Nobar 'EndGame', The Sound of Silence serta Semangat Antirasuah dari Ujung Barat Indonesia

Sejak tayang perdana, film dokumenter 'the EndGame: Ronde Terakhir Melawan Korupsi' menarik animo yang cukup besar.

oleh Rino Abonita diperbarui 14 Jun 2021, 19:13 WIB
Diterbitkan 09 Jun 2021, 22:00 WIB
Tampilan layar tancap nobar 'the EndGame: Ronde Terakhir Melawan Korupsi' di LBH Banda Aceh (Liputan6.com/Rino Abonita)
Tampilan layar tancap nobar 'the EndGame: Ronde Terakhir Melawan Korupsi' di LBH Banda Aceh (Liputan6.com/Rino Abonita)

Liputan6.com, Aceh - Animo untuk menonton film dokumenter buatan Watchdoc the EndGame: Ronde Terakhir Melawan Korupsi juga terasa di Aceh. Menyusul Aliansi Jurnalis Independen (AJI) Banda Aceh, kali ini kegiatan nonton bareng digelar di Kantor LBH Banda Aceh pada Selasa malam (8/6/2021).

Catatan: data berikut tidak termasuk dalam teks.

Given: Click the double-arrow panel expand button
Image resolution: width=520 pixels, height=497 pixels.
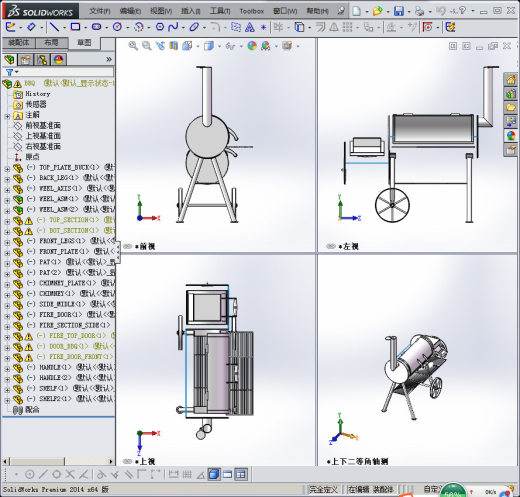Looking at the screenshot, I should tap(109, 59).
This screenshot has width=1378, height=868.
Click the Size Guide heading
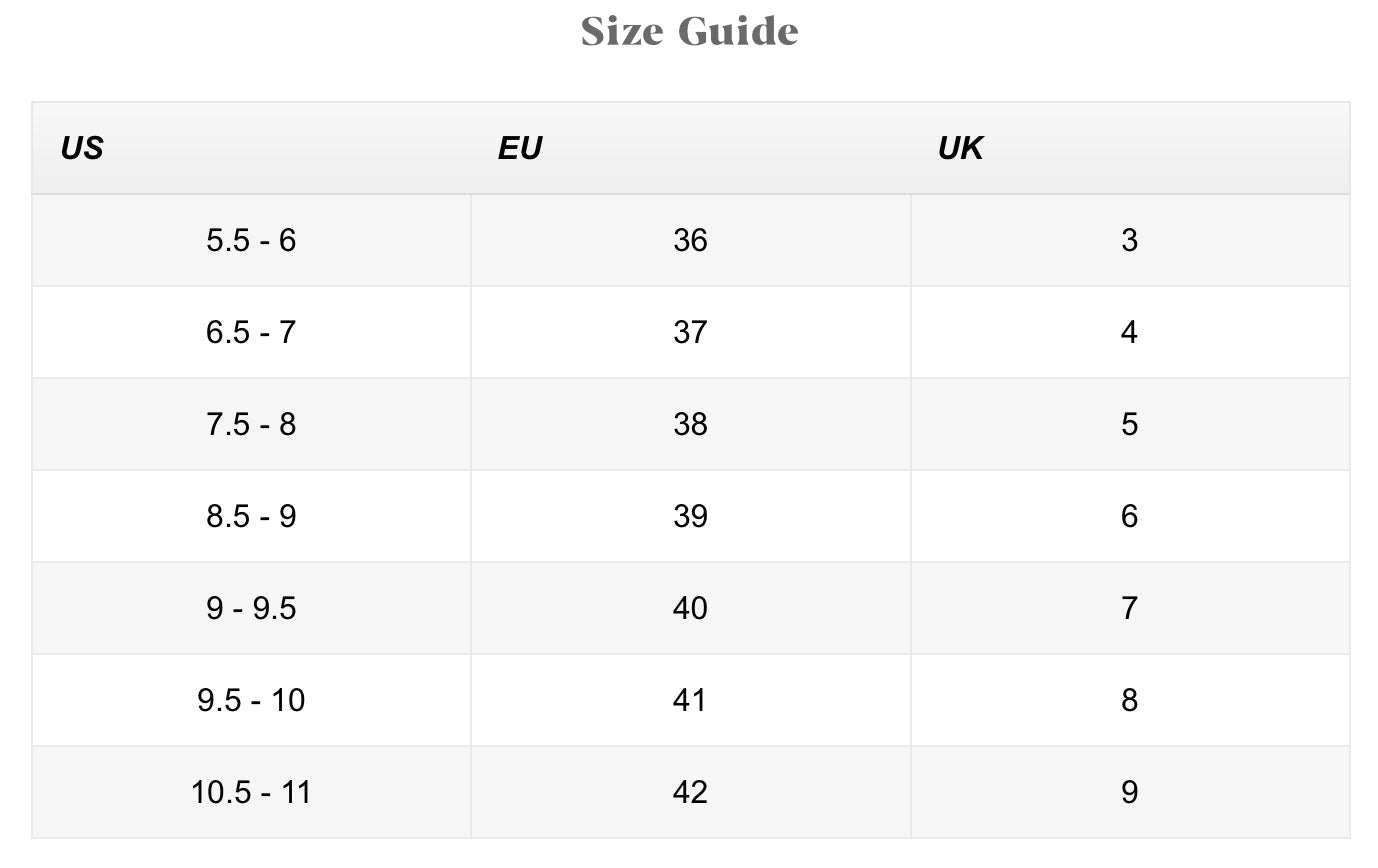pos(689,31)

Liputan6.com telah berada di lokasi sejak sore ketika halaman seluas kira-kira 40 meter persegi lebih itu mulai disulap jadi tempat penonton. Kolong layar telah dipasang secara sederhana di fasad bangunan kantor dengan cara ditempeli lakban agar layar terentang rapat.

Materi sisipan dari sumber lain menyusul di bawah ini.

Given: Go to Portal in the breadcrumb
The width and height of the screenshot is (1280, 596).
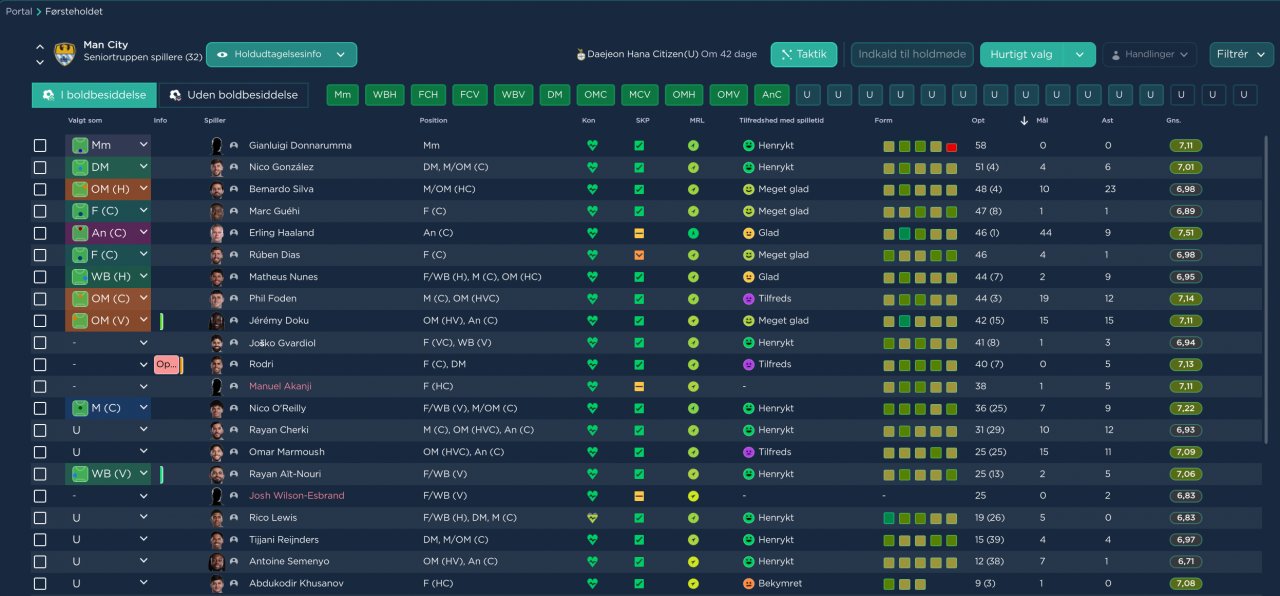Looking at the screenshot, I should point(18,12).
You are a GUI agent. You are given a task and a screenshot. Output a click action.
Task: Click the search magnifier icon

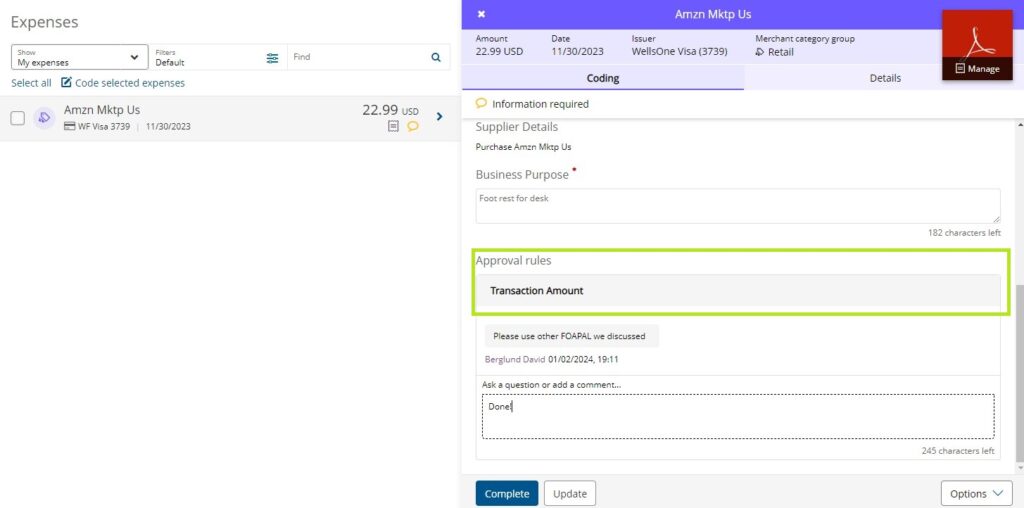click(435, 58)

Kursi-kursi plastik berwarna biru cobalt tersusun tak rapi, dibagi menjadi tiga barisan. Sementara, aroma kacang dan jagung yang direbus matang amat terasa ketika melewati bagian belakang kantor tersebut—asap masih terlihat mengepul dari dapur kantor tersebut hingga menjelang magrib, agar nanti para penonton tidak kosong melompong selama menikmati film dokumenter berdurasi 1 jam 54 menit itu.

Suasana yang menarik sore itu ketika dari pelantang yang berdiri di sisi kiri kolong layar terdengar lagu The Sound of Silence. Lagu yang awalnya dibawakan oleh duo pemusik folk asal negeri Paman Sam, Paul Simon dan Arthur Garfunkel, seakan mengantar suasana yang sebentar lagi akan hadir melalui EndGame.

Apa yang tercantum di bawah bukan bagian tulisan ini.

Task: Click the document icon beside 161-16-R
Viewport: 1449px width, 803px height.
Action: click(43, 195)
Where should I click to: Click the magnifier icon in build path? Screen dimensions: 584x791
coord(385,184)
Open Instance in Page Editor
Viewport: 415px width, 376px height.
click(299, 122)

Suara David Draiman—Disturbed—menambah kegelapan lagu tersebut. The Sound of Silence seperti cerminan politik sebuah negeri dan suara-suara keresahan dari lorong-lorong gelap yang menyertainya.

Situasi terburuk di negeri ini mungkin akan seperti baris lirik, "people talking without speaking, hearing without listening." Bisakah EndGame, sekuel dari isi kotak pandora negeri berjuluk Zamrud Khatulistiwa ala Watchdoc jadi iluminasi?

Di dalam cahaya remang-remang, satu per satu penonton berdatangan. Lima puluh kursi terisi penuh, KPK EndGame, has begun!

Nobar yang digelar di halaman kantor posko pemantauan keadilan itu dimulai sejak bakda magrib. Nobar ini sendiri diinisiasi oleh tiga lembaga nonpemerintah: LBH Banda Aceh; KontraS Aceh; Masyarakat Transparansi (MaTA) Aceh; serta satu komunitas seni di kota itu, yaitu, Komunitas Kanot Bu.

EndGame sendiri menyoroti hasil tes bernama Tes Wawasan Kebangsaan (KPK), yang dianggap sebagai kedok untuk menyingkirkan sejumlah penyidik yang tengah menangani kasus korupsi besar. Sebanyak 16 penyidik dari lembaga antirasuah yang tidak lulus tes, memberi kesaksian tentang beberapa kejanggalan selama mengikuti tes.

Pertanyaan-pertanyaan yang diajukan dalam tes dinilai tidak ada relasinya sama sekali dengan kompetensi mereka selaku orang yang menangani kasus korupsi. Di antara pertanyaan tersebut juga terselip pertanyaan yang bermuatan diskriminasi SARA.

Tes tersebut diikuti sebanyak 1.351 pegawai yang dilakukan oleh Badan Kepegawaian Negara (BKN) sepanjang tanggal 18 Maret sampai 9 April 2021. Dari 1.351 itu, dua orang di antaranya tidak hadir pada tahap wawancara.

Dalam tes yang ditujukan untuk alih status pegawai KPK menjadi Aparatur Sipil Negara (ASN) itu, sebanyak 75 pegawai dianggap tidak lolos. Dari jumlah tersebut, sebanyak 51 dibebastugaskan sedangkan 24 pegawai lainnya bisa diangkat menjadi ASN dengan syarat harus mengikuti pelatihan terlebih dahulu.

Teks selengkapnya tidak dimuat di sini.